Wednesday, June 04, 2008

Am pathetic.

So eharmony has/had this special where you could join for three months for the price of one, so I, uh, subscribed to it. Yeah. I don't know.

I'm in communication with five people at the moment. That just means we have sent questions back and forth...and then with two of those five people I'm in "open communication," which means we can send real messages back and forth. Like I'm typing here. One person I just realized is nearly three hours away, so no. I should end communication with him now, but suddenly all of these people looking for relationships make me sad. Like, what if they never meet anyone (nevermind me never meeting anyone!)?

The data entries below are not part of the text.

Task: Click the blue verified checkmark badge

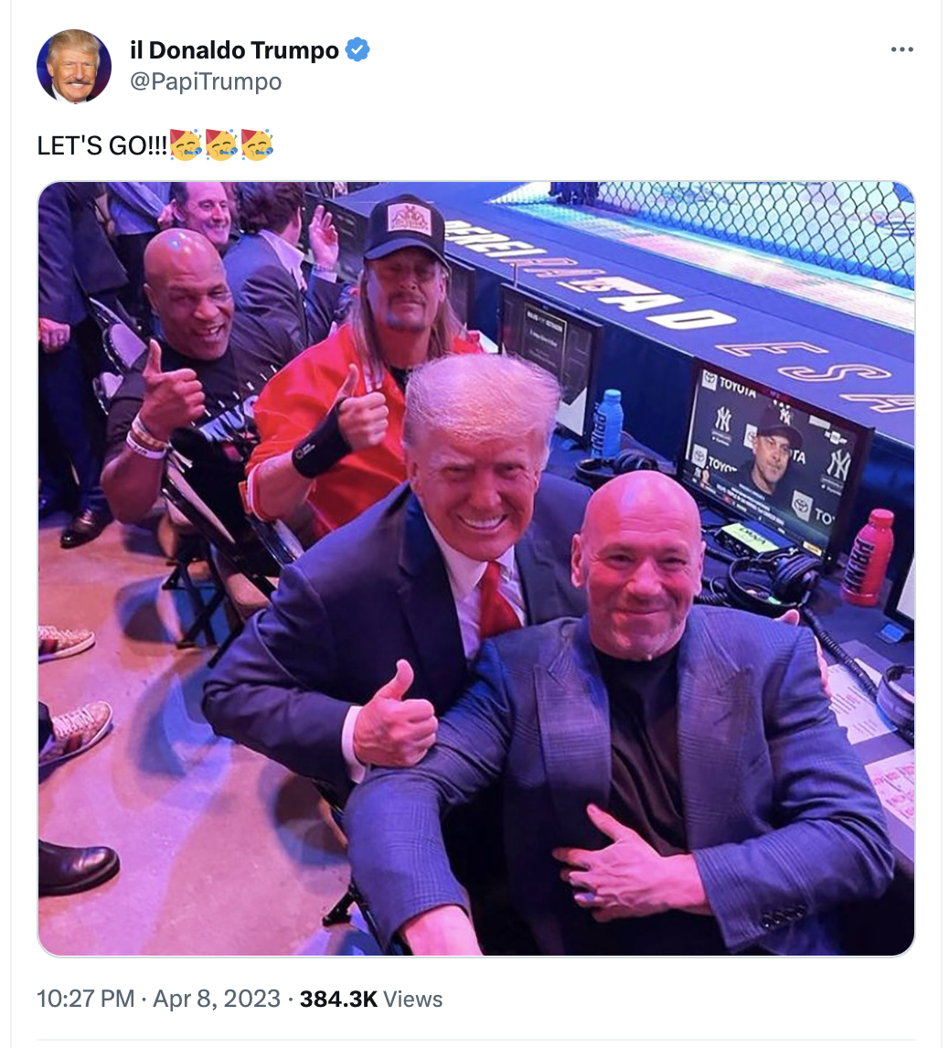Action: 357,49
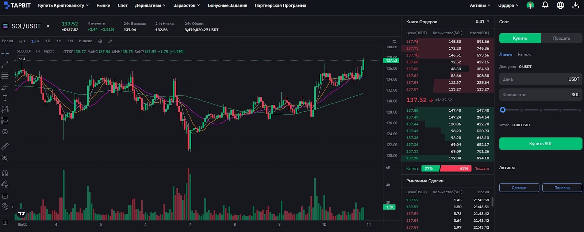The height and width of the screenshot is (232, 584).
Task: Select the Text annotation tool
Action: click(x=5, y=98)
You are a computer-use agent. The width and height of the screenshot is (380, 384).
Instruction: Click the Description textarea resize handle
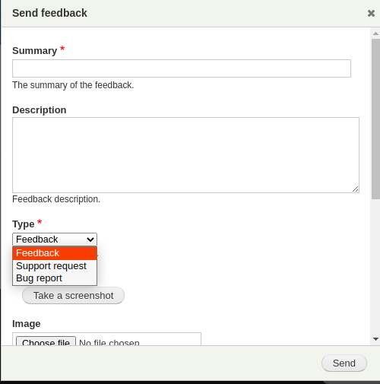click(x=356, y=189)
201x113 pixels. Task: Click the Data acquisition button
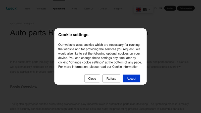(x=186, y=8)
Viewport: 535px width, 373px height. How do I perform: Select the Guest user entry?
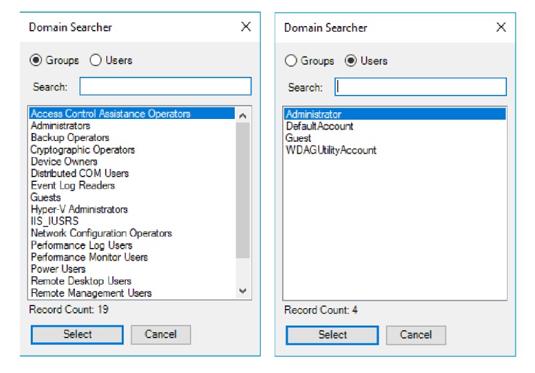[x=298, y=138]
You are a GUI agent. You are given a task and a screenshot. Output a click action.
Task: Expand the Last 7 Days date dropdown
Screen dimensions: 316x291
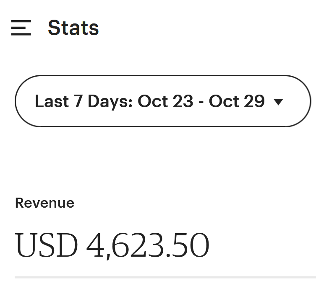(x=163, y=101)
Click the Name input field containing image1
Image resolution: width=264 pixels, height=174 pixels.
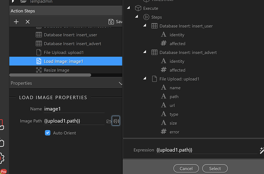point(74,109)
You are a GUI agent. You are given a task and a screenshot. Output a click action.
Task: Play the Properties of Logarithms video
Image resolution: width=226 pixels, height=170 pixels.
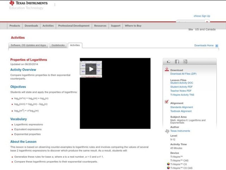pos(91,69)
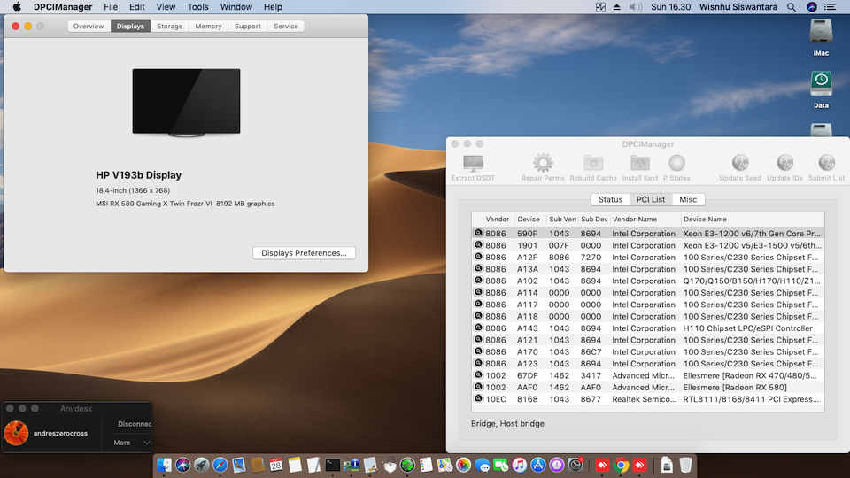Click the Submit List globe icon
The width and height of the screenshot is (850, 478).
826,164
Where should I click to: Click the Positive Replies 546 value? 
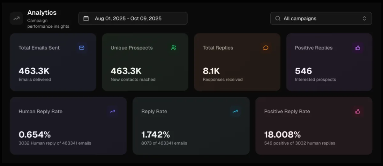tap(303, 71)
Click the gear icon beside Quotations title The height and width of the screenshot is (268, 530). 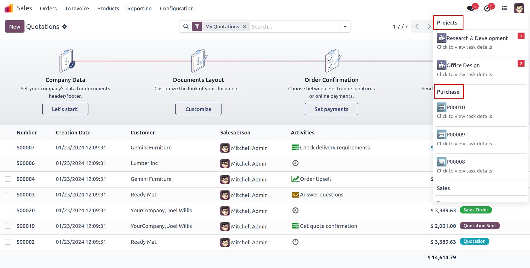coord(65,27)
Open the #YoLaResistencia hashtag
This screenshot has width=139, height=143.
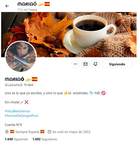pyautogui.click(x=17, y=111)
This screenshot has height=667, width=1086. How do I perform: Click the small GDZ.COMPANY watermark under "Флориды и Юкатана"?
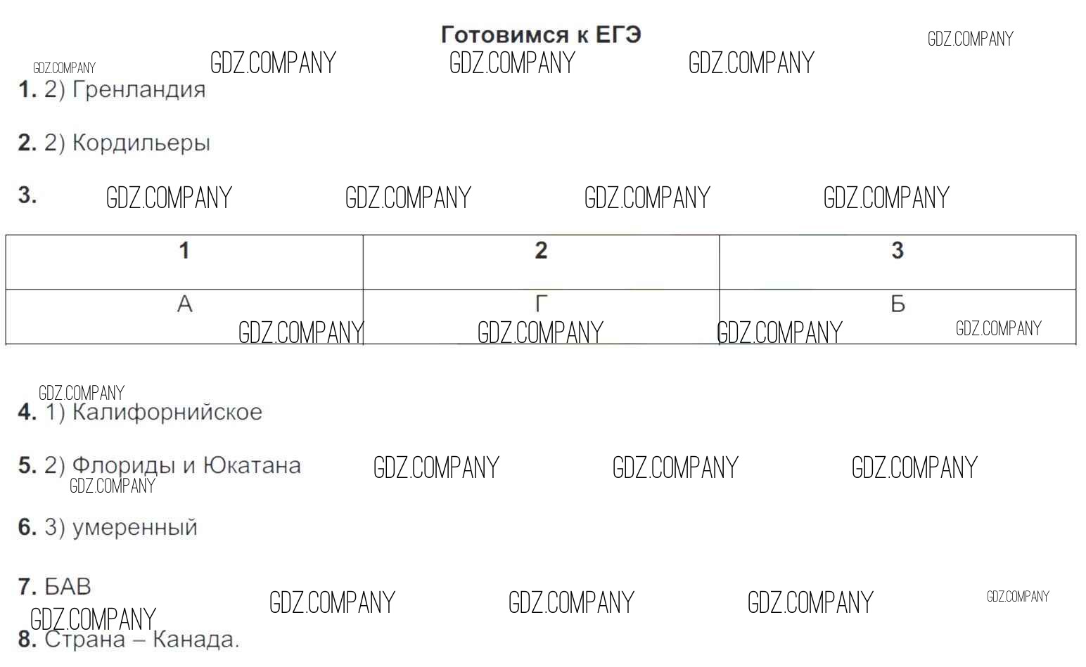point(113,486)
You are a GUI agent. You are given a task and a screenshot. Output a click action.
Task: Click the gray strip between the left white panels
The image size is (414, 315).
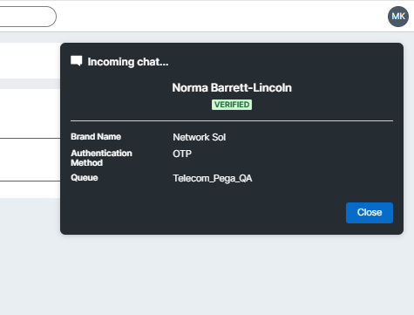point(30,84)
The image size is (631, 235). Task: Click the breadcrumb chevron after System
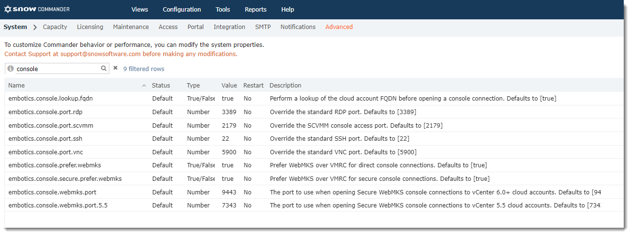[x=35, y=27]
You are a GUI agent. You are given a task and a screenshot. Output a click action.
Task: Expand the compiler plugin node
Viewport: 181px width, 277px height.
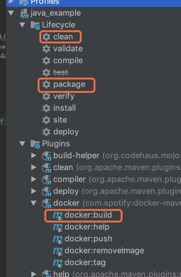click(x=34, y=179)
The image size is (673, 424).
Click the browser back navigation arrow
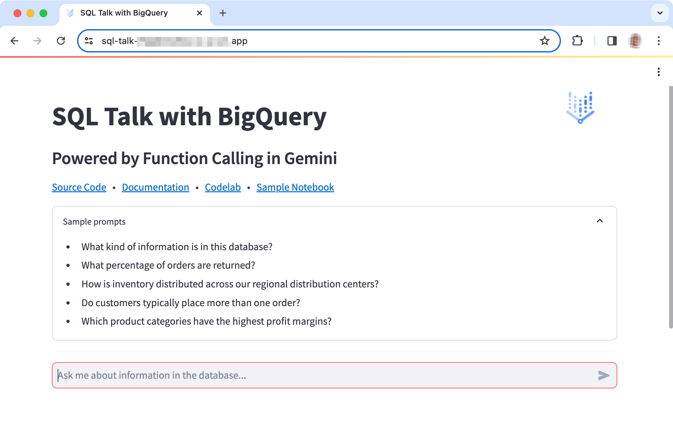14,40
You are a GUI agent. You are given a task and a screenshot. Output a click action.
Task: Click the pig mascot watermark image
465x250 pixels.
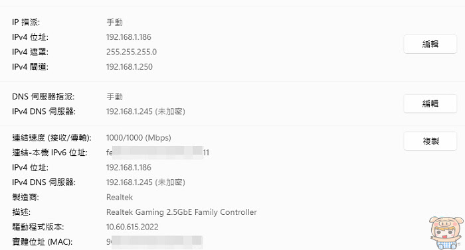click(x=446, y=233)
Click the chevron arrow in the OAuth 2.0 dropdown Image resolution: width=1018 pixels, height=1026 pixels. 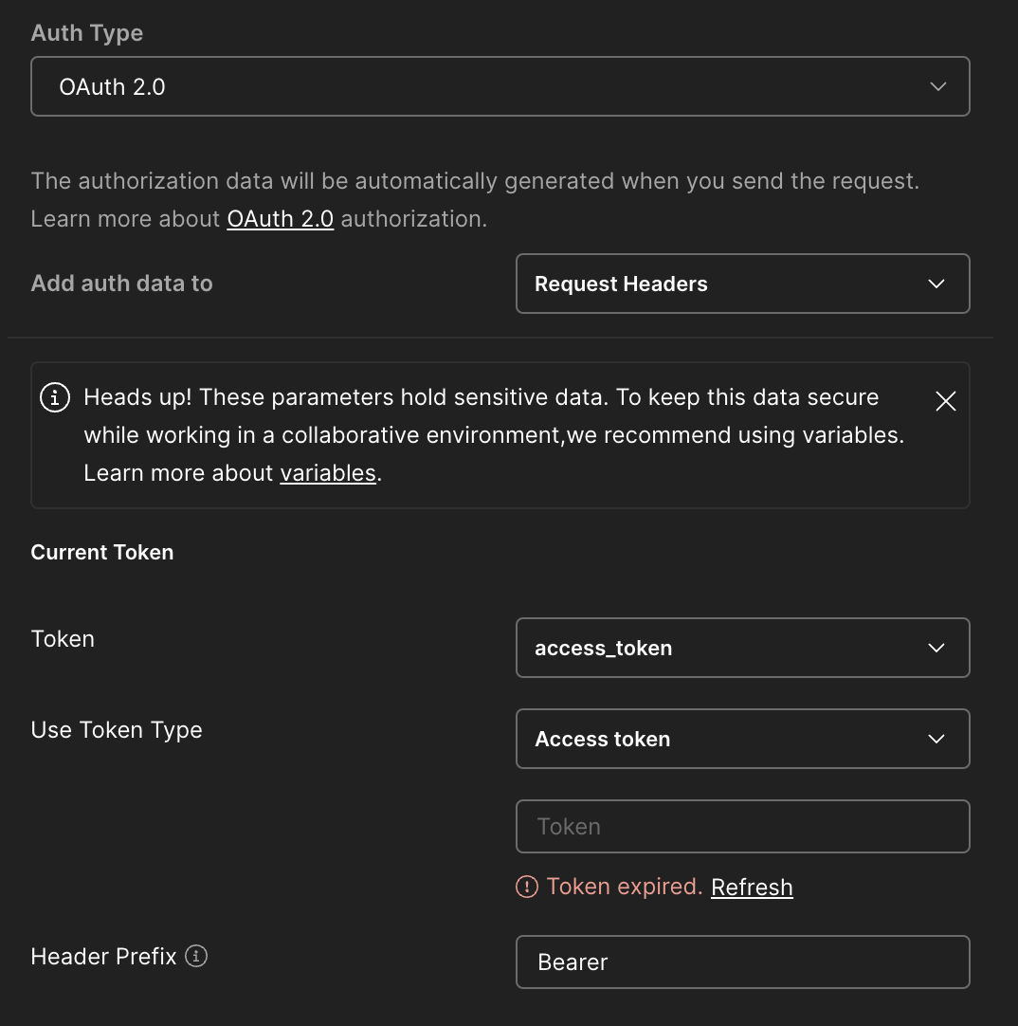937,86
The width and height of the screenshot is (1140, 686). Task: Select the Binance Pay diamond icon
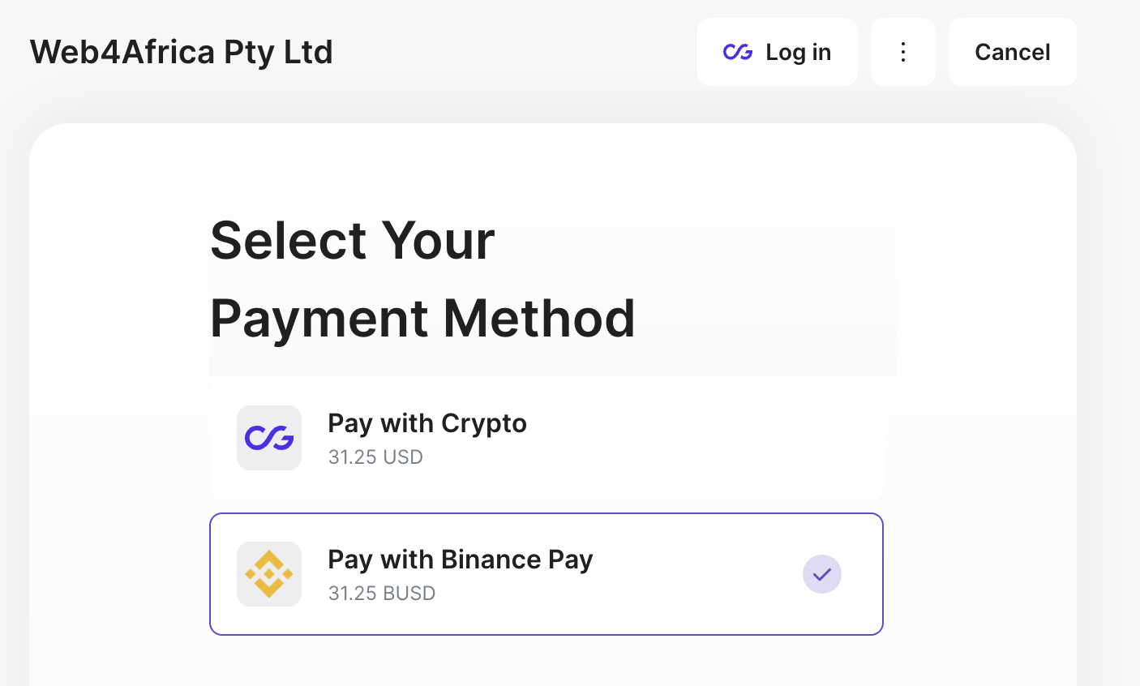pyautogui.click(x=268, y=573)
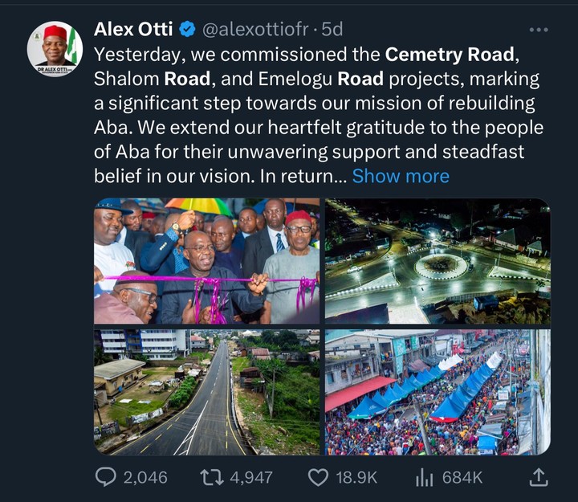Image resolution: width=578 pixels, height=502 pixels.
Task: Open the daytime road aerial photo
Action: click(x=206, y=392)
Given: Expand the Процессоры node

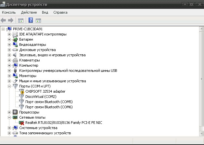Looking at the screenshot, I should (x=9, y=112).
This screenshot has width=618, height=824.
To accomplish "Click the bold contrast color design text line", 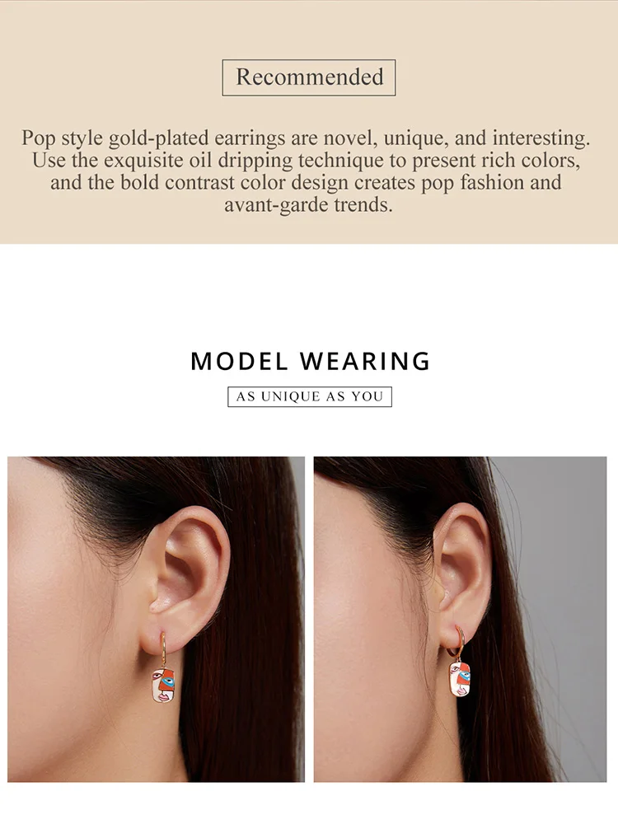I will pos(306,182).
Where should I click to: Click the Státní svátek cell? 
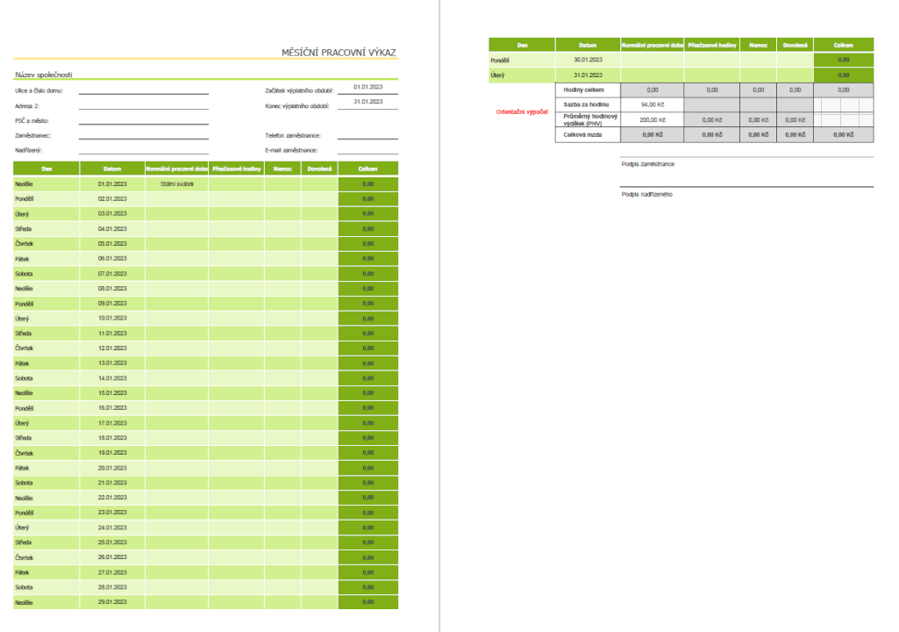(176, 184)
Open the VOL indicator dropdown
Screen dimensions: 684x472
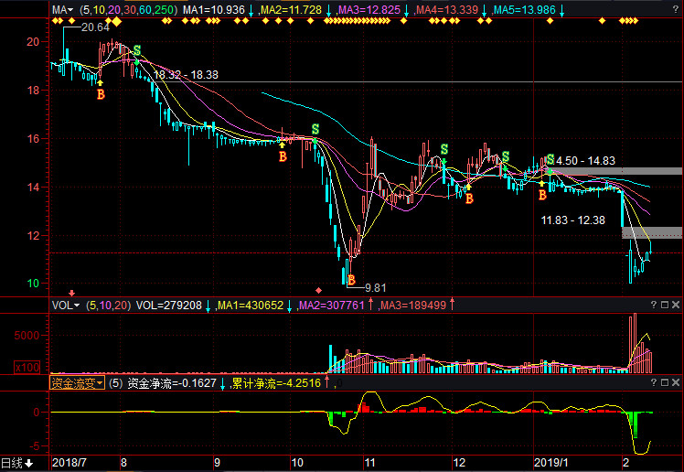(x=65, y=305)
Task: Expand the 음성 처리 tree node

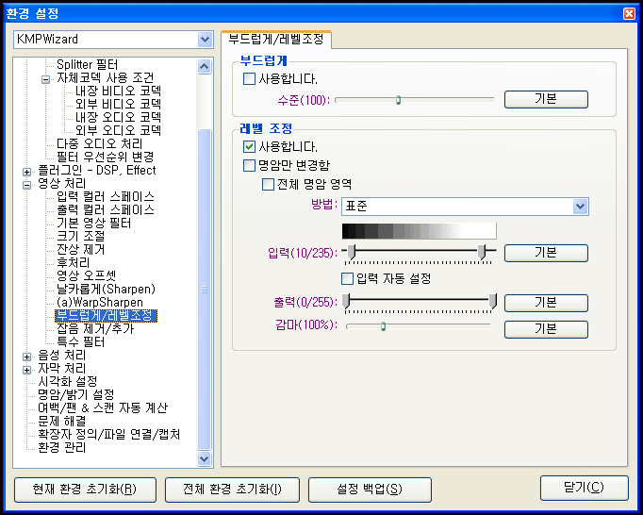Action: [26, 355]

I don't know. I feel like it's too late for me. Not that I'm too old or am an old maid or anything, just that I never had the proper emotional/intimate development when I was young, you know, that first love and all that jazz, and now I'm too old. I can't explain it here.

Anyway.

I've rediscovered my love for Party Ben, that DJ who mashes up songs. My favorite still has to be Somebody Rock Me, a mashup of the Killers and the Clash. Awesome.

2 comments:

Sarah V. said...

Whatever happened to that bluegrass fella?

iWoman said...

I don't know. He was sending v. nice, friendly e-mails, and then he disappeared. So I prefer to think that he died.